**Okuma Metni:**
++++++++++++++++++++
Logo

5. Hukuk Dairesi2024/2139 E. 2024/7150 K.

Yapay Zeka Özeti

Uyuşmazlık: Tapu kaydının iptali nedeniyle uğranılan zararın 4721 sayılı Türk Medeni Kanunu'nun 1007. maddesi uyarınca tazmini davasında, eski irtifak hakları nedeniyle taşınmaz üzerinde meydana gelen değer düşüklüğünün hesaba katılıp katılmayacağı ve davanın kısmen mi yoksa tamamen mi kabul edilmesi gerektiği hususunda yaşanan uyuşmazlık.

Gerekçe ve Sonuç: Dava konusu taşınmaz üzerindeki eski irtifak hakları nedeniyle meydana gelen değer düşüklüğü oranının tespit edilip hükmedilen bedele yansıtılması gerektiği, ayrıca ıslah edilen miktar dikkate alınarak davanın kısmen kabulüne karar verilmesi gerekirken, yazılı şekilde hüküm kurulması doğru görülmeyerek bozulmuştur.

Karar Metni

"İçtihat Metni"
++++++++++++++++++++
**Kayıtlı Bilgiler:**
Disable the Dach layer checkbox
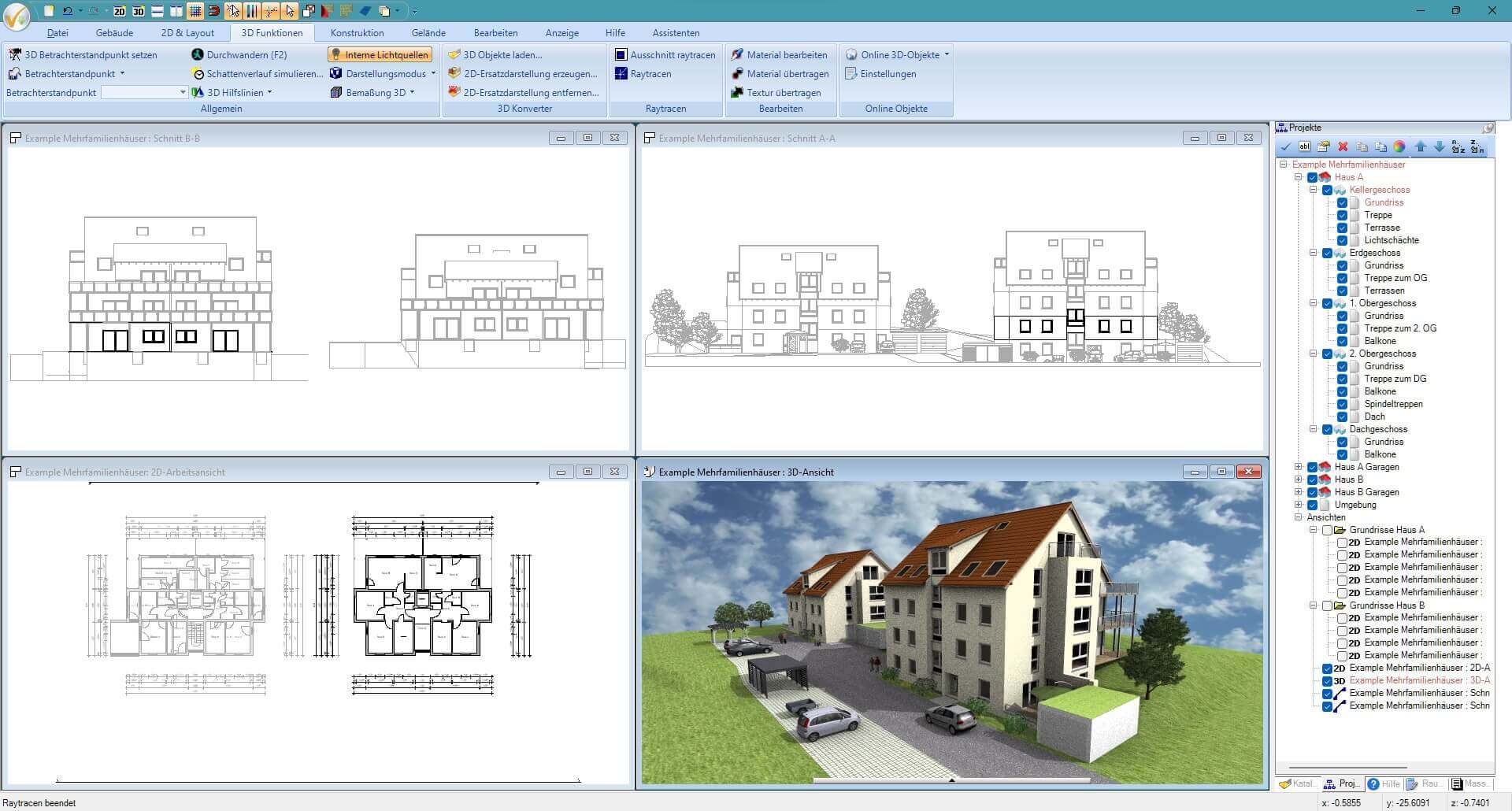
++++++++++++++++++++
**Yapılacak Çalışmalar:**
1 > Karar özetine göre tapu kaydının iptalinden doğan zararın tazmini davası hangi kanun maddesine dayanmaktadır?
2 > Karar özetinin "Yapay Zeka Özeti" ifadesiyle başlayıp "doğru görülmeyerek bozulmuştur." ifadesiyle biten bölümünü aynen yeniden yazınız.
Satırların karar özetiyle herhangi bir ilgisi bulunmamaktadır.

**Alıştırma Cevapları:**
1 > 4721 sayılı Türk Medeni Kanunu'nun 1007. maddesine dayanmaktadır.

2 >
Yapay Zeka Özeti

Uyuşmazlık: Tapu kaydının iptali nedeniyle uğranılan zararın 4721 sayılı Türk Medeni Kanunu'nun 1007. maddesi uyarınca tazmini davasında, eski irtifak hakları nedeniyle taşınmaz üzerinde meydana gelen değer düşüklüğünün hesaba katılıp katılmayacağı ve davanın kısmen mi yoksa tamamen mi kabul edilmesi gerektiği hususunda yaşanan uyuşmazlık.

Gerekçe ve Sonuç: Dava konusu taşınmaz üzerindeki eski irtifak hakları nedeniyle meydana gelen değer düşüklüğü oranının tespit edilip hükmedilen bedele yansıtılması gerektiği, ayrıca ıslah edilen miktar dikkate alınarak davanın kısmen kabulüne karar verilmesi gerekirken, yazılı şekilde hüküm kurulması doğru görülmeyerek bozulmuştur.